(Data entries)
● ● ●
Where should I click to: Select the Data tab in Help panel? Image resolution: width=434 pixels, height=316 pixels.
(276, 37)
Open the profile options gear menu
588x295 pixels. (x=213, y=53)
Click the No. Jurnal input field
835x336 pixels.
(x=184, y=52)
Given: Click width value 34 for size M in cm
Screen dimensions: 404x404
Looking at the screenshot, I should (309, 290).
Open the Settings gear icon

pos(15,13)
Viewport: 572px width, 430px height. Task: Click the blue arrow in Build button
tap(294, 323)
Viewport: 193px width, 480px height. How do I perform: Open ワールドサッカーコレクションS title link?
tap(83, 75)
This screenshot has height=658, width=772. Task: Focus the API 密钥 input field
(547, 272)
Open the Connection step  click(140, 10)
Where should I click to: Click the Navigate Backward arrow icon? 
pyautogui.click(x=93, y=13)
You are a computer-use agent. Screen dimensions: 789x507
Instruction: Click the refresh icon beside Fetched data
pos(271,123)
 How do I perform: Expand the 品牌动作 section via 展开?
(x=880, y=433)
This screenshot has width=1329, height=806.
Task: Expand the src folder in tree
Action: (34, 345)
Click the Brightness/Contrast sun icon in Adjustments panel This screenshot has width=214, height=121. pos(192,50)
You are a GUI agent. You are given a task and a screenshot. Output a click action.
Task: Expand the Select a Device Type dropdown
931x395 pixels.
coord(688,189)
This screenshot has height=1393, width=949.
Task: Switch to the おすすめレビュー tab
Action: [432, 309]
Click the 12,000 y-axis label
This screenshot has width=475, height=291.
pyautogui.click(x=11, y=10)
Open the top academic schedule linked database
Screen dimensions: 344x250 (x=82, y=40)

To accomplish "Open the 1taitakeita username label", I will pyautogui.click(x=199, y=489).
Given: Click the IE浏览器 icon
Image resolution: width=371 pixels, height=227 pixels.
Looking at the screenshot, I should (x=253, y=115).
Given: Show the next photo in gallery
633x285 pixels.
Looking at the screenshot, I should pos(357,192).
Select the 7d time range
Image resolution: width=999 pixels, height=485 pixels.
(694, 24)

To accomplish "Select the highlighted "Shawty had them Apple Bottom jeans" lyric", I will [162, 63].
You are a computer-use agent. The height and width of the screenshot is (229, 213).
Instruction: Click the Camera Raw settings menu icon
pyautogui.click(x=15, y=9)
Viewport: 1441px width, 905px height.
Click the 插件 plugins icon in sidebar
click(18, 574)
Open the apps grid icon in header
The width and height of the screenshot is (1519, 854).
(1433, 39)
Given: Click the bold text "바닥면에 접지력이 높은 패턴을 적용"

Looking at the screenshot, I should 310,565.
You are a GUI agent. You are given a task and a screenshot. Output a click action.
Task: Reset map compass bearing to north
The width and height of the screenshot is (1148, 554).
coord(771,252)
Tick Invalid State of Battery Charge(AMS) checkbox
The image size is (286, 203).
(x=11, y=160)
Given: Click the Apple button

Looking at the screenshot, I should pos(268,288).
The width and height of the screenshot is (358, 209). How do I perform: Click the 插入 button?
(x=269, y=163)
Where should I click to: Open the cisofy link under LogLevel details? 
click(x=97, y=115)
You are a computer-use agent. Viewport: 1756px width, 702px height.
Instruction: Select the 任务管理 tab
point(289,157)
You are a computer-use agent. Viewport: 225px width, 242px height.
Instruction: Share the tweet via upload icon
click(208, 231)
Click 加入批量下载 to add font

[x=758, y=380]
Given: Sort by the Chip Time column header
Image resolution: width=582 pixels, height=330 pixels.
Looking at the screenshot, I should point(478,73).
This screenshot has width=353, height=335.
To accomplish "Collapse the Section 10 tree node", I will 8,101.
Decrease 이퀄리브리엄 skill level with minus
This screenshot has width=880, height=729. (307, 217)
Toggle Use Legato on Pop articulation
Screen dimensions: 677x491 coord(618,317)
● ● ●
Task item. Find and copy each line above that includes the string "will".

Output below.
To accomplish "Open the 1taitakeita username label", I will pyautogui.click(x=199, y=489).
To accomplish "Select the highlighted "Shawty had them Apple Bottom jeans" lyric", I will [162, 63].
To accomplish "Collapse the Section 10 tree node", I will 8,101.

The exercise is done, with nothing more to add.